Bardella, tête d'affiche des dernières élections législatives, a donné à Barnier jusqu'à 15 heures pour modifier complètement le projet de budget adopté la semaine dernière par une commission mixte de députés et de sénateurs, parmi lesquels il dispose de la majorité absolue. « Mais j'ai peu d'espoir qu'il soit illuminé par la grâce », a-t-il déclaré dans une interview. Tout comme les marchés, qui ont débuté la journée nerveusement. L'écart de taux entre la France et l'Allemagne se creuse à nouveau, s'établissant à près de 86 points de base contre 81 à la clôture de vendredi.

Le Nouveau Front Populaire, le dispositif électoral qui a rassemblé toute la gauche lors des dernières élections, a déjà annoncé que si les budgets sont approuvés par décret, il déclencherait la motion de censure. Et l’extrême droite a confirmé que, dans ce cas, elle le soutiendrait, sans se soucier de l’étrange alliance qui se formerait. La clé de la survie de l’Exécutif est donc d’éviter de recourir à la méthode communément appelée 49.3 (d’après l’article de la Constitution) et d’essayer de gagner du temps en soumettant les budgets au vote du Parlement. Mais si cela n’était pas possible, si la gauche et le Rassemblement national, premier groupe à l’Assemblée, unissaient enfin leurs voix, le gouvernement tomberait.
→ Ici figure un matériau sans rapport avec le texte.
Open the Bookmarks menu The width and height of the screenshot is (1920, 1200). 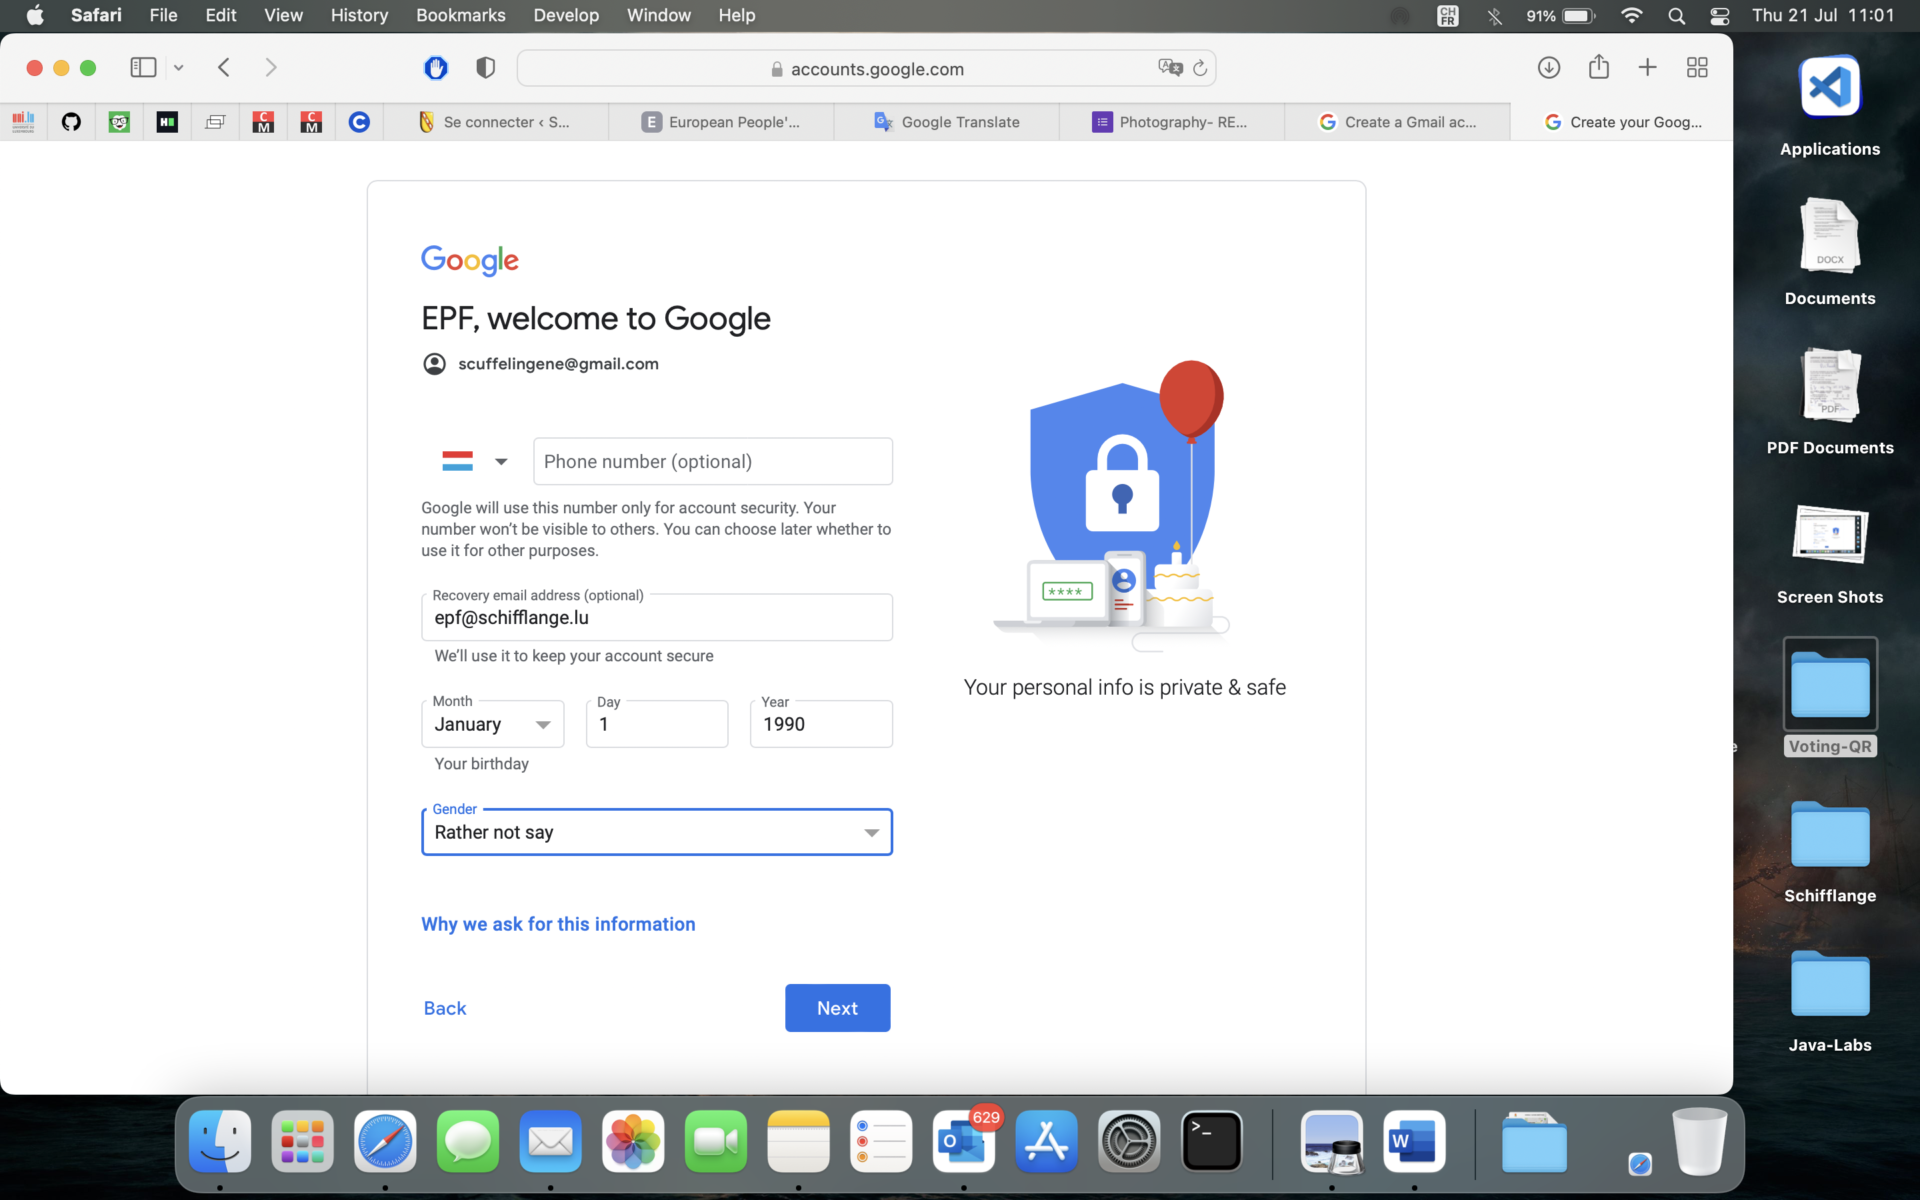(x=460, y=15)
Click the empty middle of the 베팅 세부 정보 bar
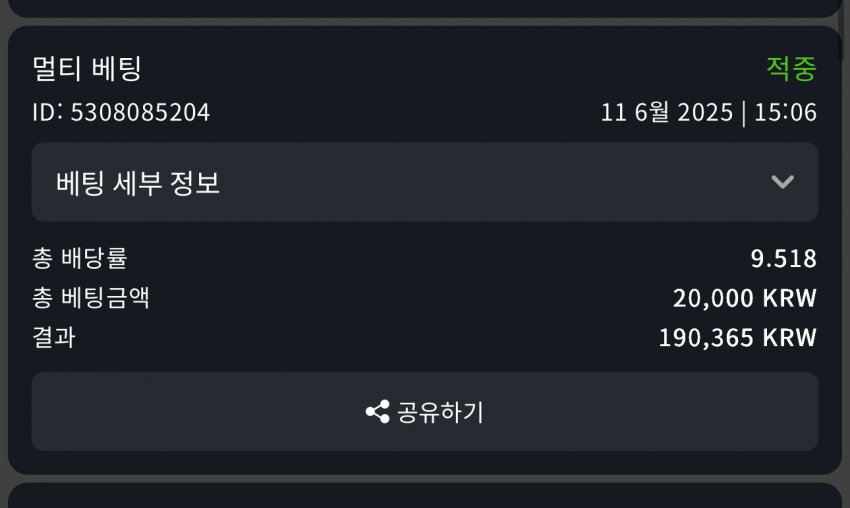 pos(488,182)
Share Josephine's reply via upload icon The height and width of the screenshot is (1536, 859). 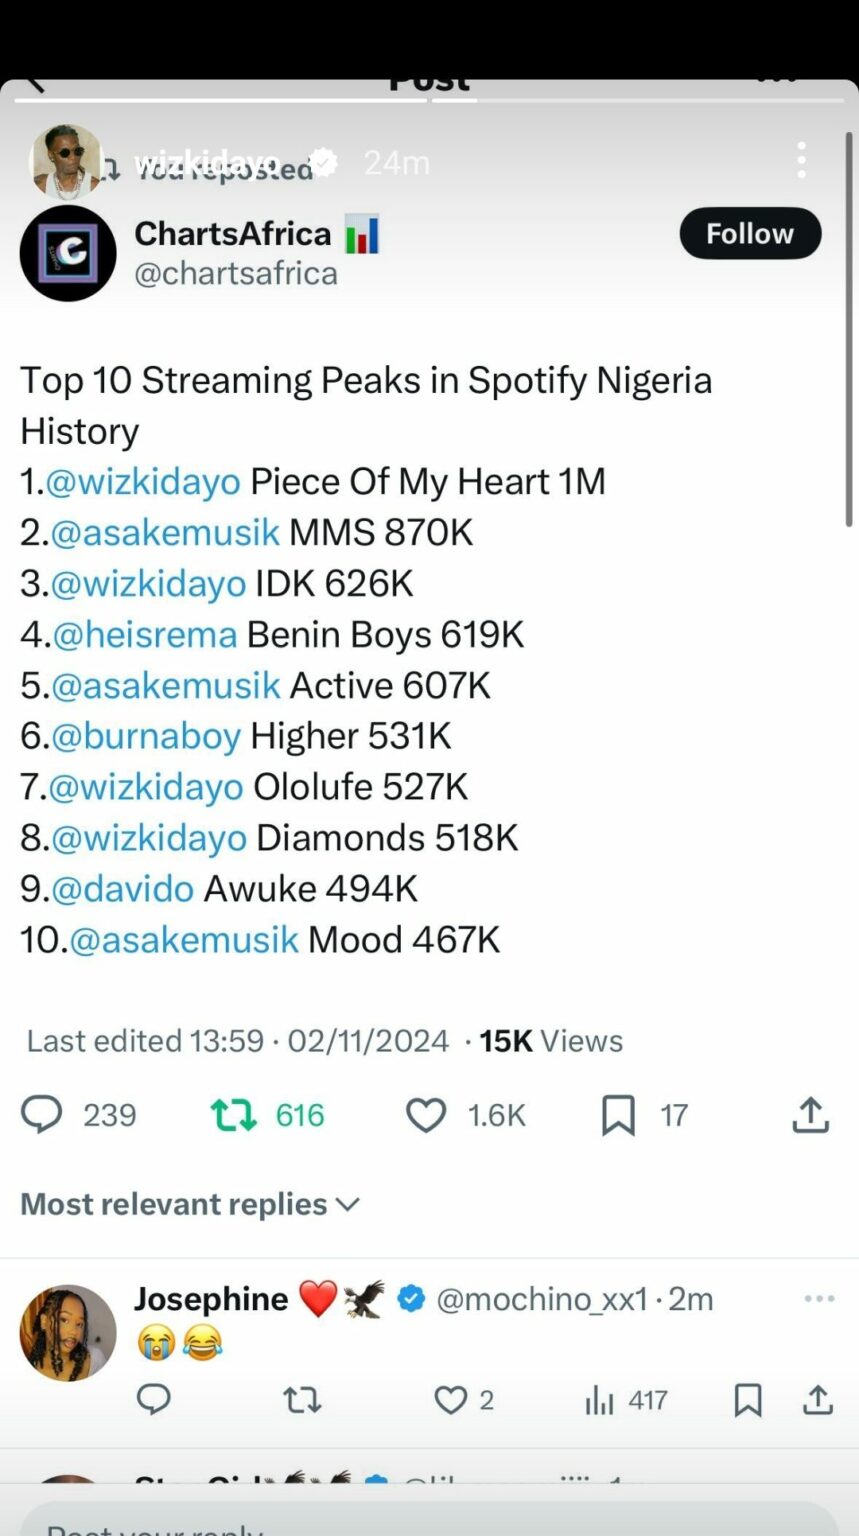818,1399
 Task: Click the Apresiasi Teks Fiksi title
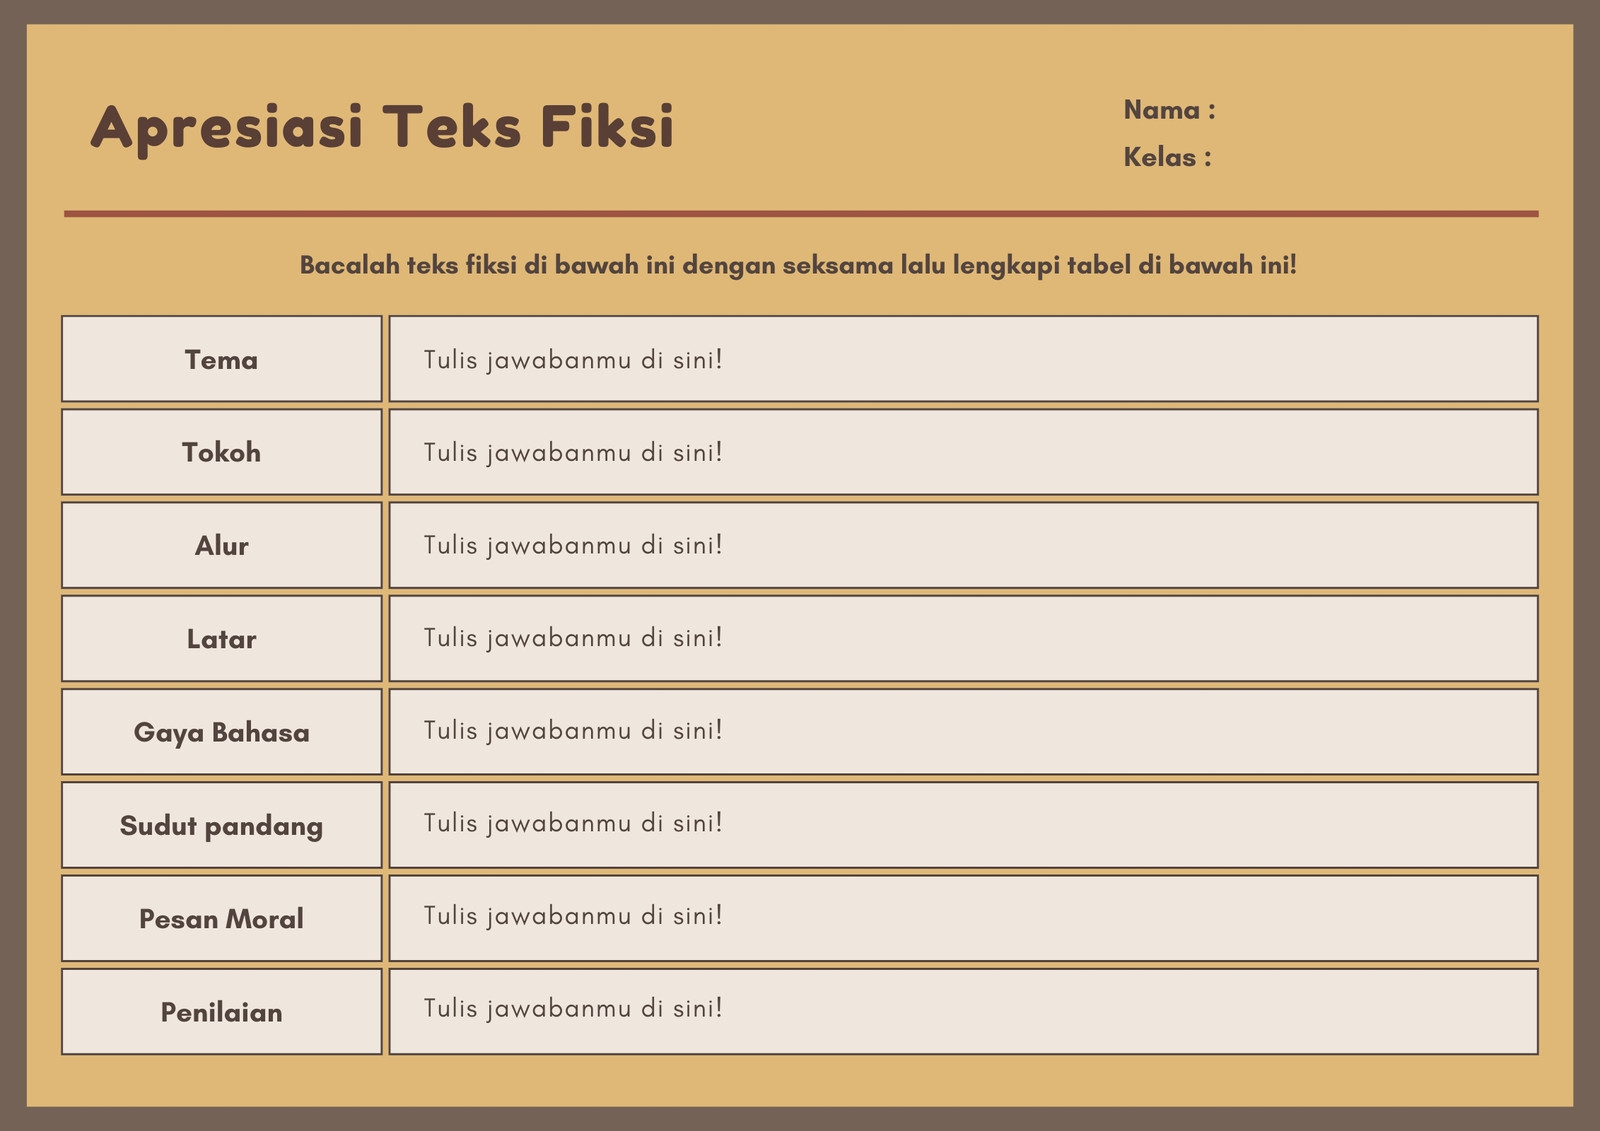point(383,128)
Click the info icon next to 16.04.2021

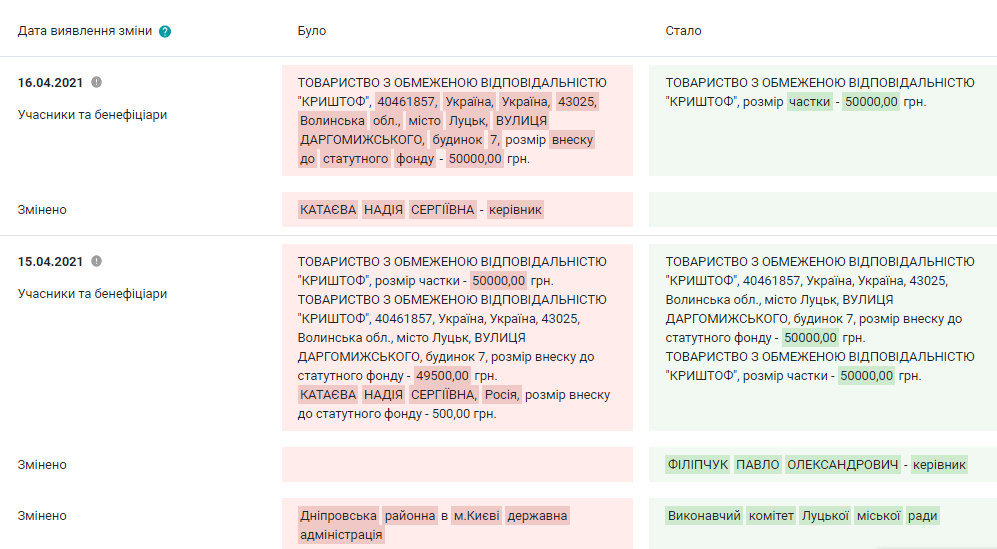[97, 82]
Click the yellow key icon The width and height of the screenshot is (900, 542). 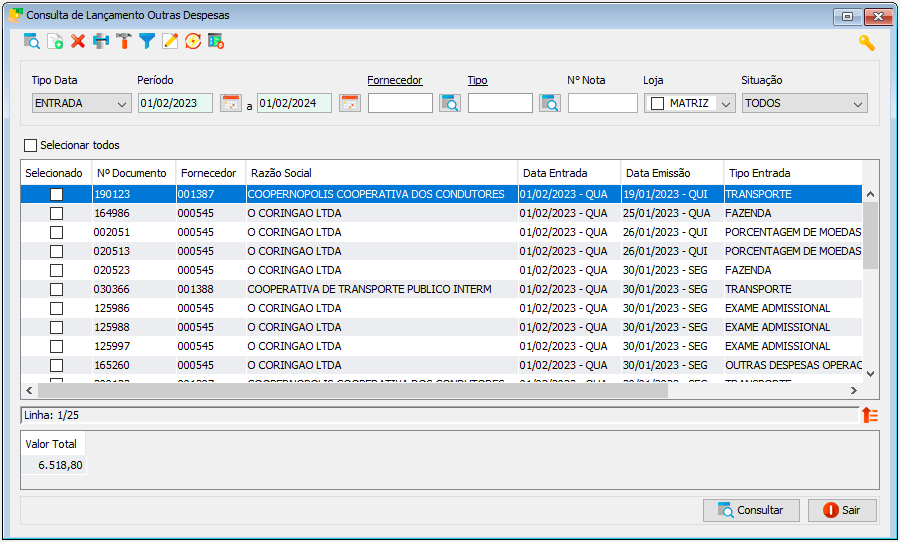[867, 42]

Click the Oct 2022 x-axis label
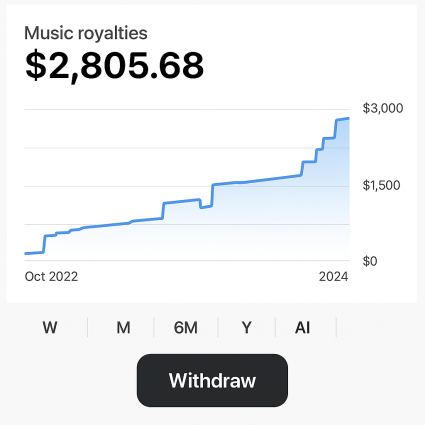[x=51, y=276]
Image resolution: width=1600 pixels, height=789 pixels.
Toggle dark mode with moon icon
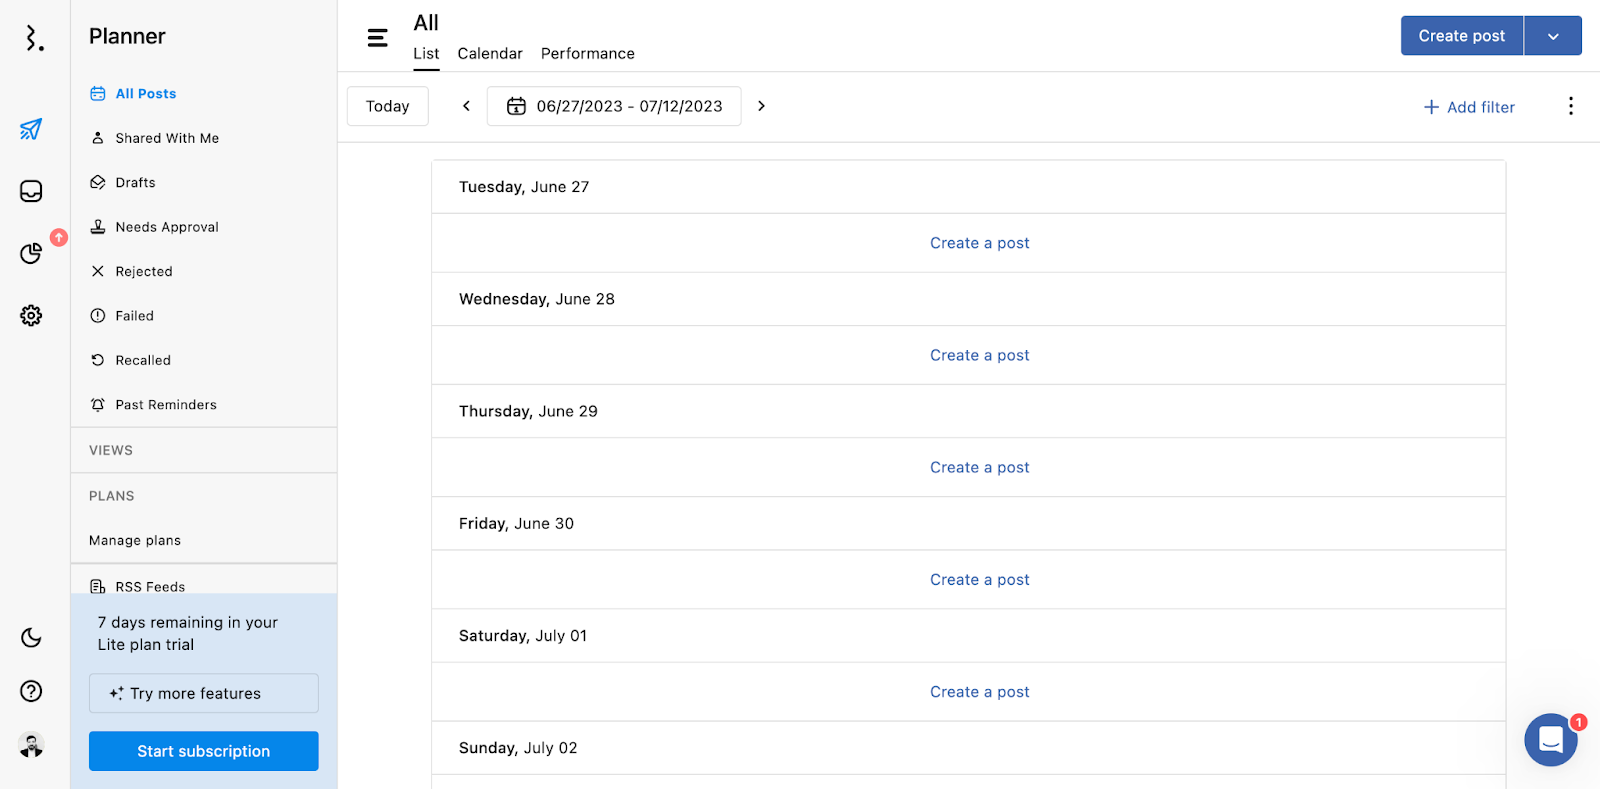pos(31,638)
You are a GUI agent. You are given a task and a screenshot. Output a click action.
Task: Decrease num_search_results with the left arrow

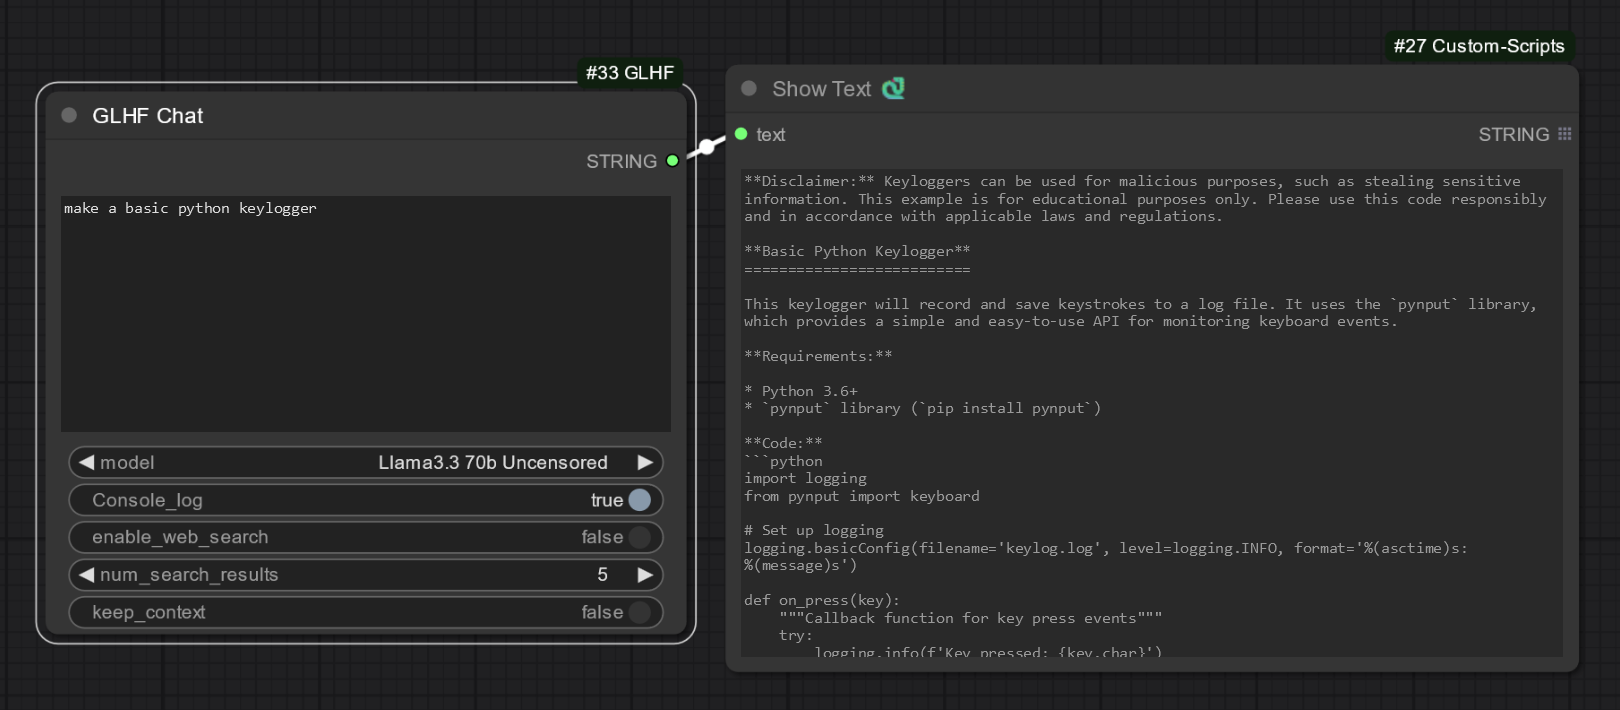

Ce serait la première fois que cette formule serait utilisée depuis la chute de l'exécutif de Georges Pompidou en 1962. Le gouvernement Barnier deviendrait alors le plus court de l'histoire de la Ve République.

Cette situation chaotique est le résultat des dernières élections législatives, au cours desquelles le Parlement a été fragmenté en trois blocs presque égaux. Le Nouveau Front populaire (NFP), l'alliance composée de la France Insoumise (LFI) de Jean-Luc Mélenchon, de socialistes, de communistes et d'écologistes, a remporté 193 des 577 députés, mais est loin d'avoir obtenu la majorité absolue de 289. Le bloc présidentiel, composé de trois partis de centre et de centre-droit, a obtenu 166 ; et le Rassemblement national (RN), d'extrême droite, 126. Le parti de Le Pen, bien qu'il ait terminé troisième dans ce système de blocs, est devenu l'arbitre de la compétition lorsque le président Emmanuel Macron n'a pas trouvé de majorité absolue stable au Parlement.

En cas de censure du gouvernement Barnier, Macron, complètement hors jeu dans la politique nationale et qui a entamé lundi un voyage en Arabie Saoudite, devra nommer un nouvel exécutif, chose très compliquée compte tenu de cet équilibre parlementaire.